After the successful October Revolution in Russia, Pieck called on the German working class to learn from its experience. In November 1918, he became a member of the central leadership of the Spartacus League and actively participated in the preparation and implementation of the November Revolution in Germany. Pieck was one of the founders of the Communist Party of Germany (KPD). He was elected as a member of the Central Committee of the KPD at its Founding Congress in December 1918 and remained on the committee until the formation of the Socialist Unity Party of Germany.

From 1921 onwards, Pieck was repeatedly elected to the Prussian Landtag, and from 1928, he served in the German Reichstag. He also held positions in the Berlin Municipal Council and the Prussian State Council from 1929. Pieck used the parliamentary platform of the bourgeois state to propagate the political program of the KPD.

In 1928, Pieck was elected to the Executive Committee of the Communist International (Comintern) at its 6th Congress, and in 1931, he became a member of the Presidium and Secretariat of the Comintern.
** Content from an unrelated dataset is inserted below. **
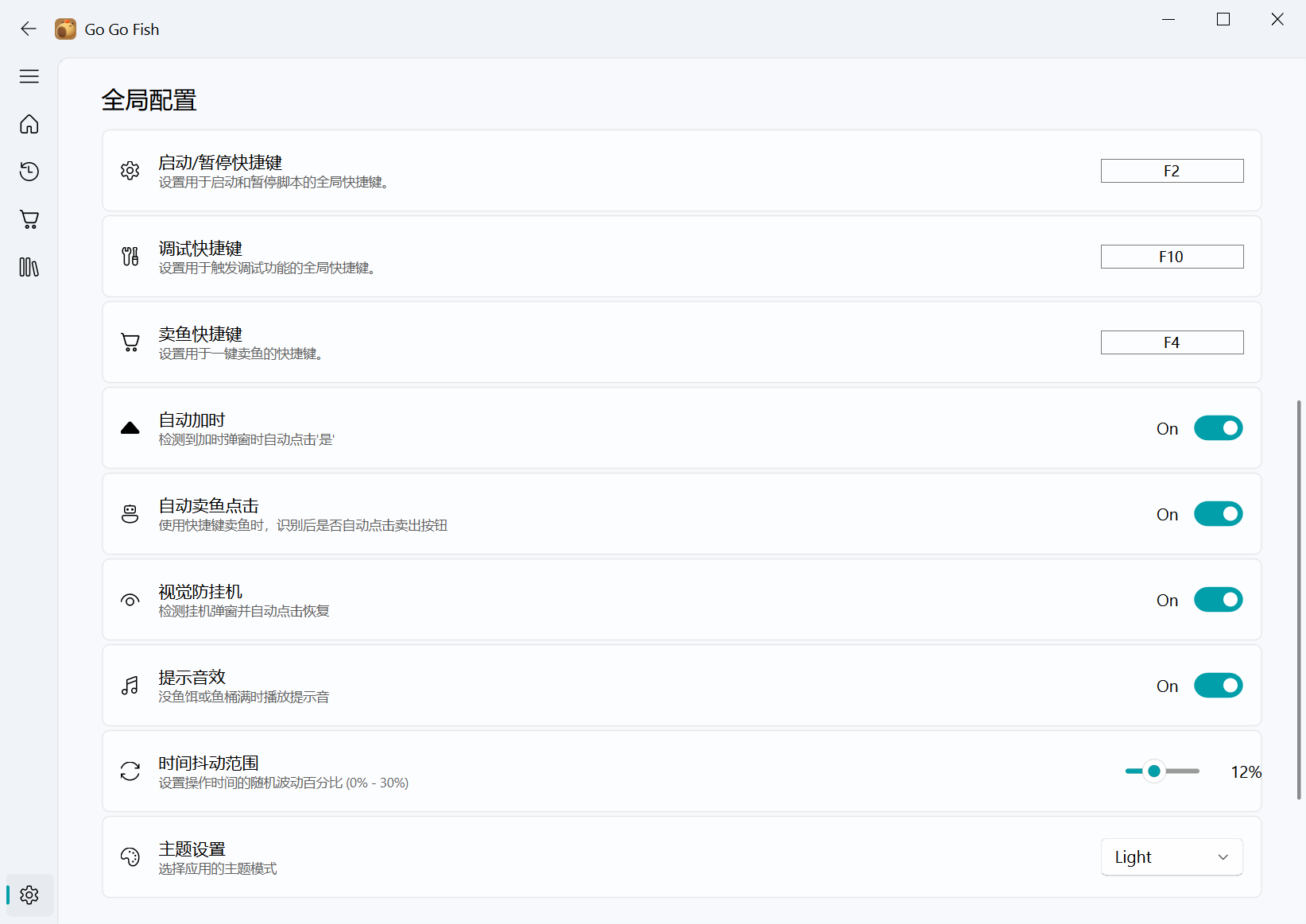Toggle 视觉防挂机 off

1218,600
After the establishment of fascist dictatorship in Germany in 1933, Pieck actively worked towards creating a united front against fascism. As per the decision of the Central Committee of the KPD in May 1933, he left Germany and formed the exile leadership of the KPD in Paris, along with Ernst Dallmann and Walter Florin. At the 7th Congress of the Comintern in 1935, Pieck delivered a report on behalf of the Comintern Executive Committee. He fought for the implementation of the People's Front policy and the development of a broad anti-fascist movement.

At the KPD conference in Brussels in 1935, Pieck was elected as the chairman of the KPD Central Committee. In his report at the Bern Conference of the KPD in January 1939, Pieck called for the consolidation of all patriotic forces to save the German people from the threat of war and outlined a program for a new democratic republic in Germany. During World War II (1939-1945), Pieck exposed the ambitions of German imperialism for global domination and called on the German people to overthrow fascist dictatorship and take control of their own destiny. As one of the leaders of the National Committee for a Free Germany, established in the USSR in 1943, Pieck conducted extensive educational work among German prisoners of war, particularly among high-ranking officers and generals.

After the liberation of Germany from fascism, Pieck actively participated in the work of democratizing and denazifying the country and addressing the consequences of fascist rule. He played a significant role in the reunification of the KPD and SPD in the eastern part of Germany and the formation of the Socialist Unity Party of Germany (SED) in April 1946. From 1946 to 1954, he served as one of the two chairmen of the SED, alongside Otto Grotewohl. He was a member of the Political Bureau of the Central Committee of the SED from 1949 to 1960.

Since the formation of the German Democratic Republic (GDR) in October 1949, Pieck served as its President. He tirelessly fought against war, for peace and the security of nations, for the construction of socialism in the GDR, and for the strengthening of friendship and cooperation between the SED and the Communist Party of the Soviet Union, as well as between the people of the GDR and the USSR.

Pieck was awarded the title of Hero of Labour in 1951. He received various honors, including the Order of Karl Marx, the Order "For Merit to the Fatherland" (in gold), the Order of the Banner of Labor, and others.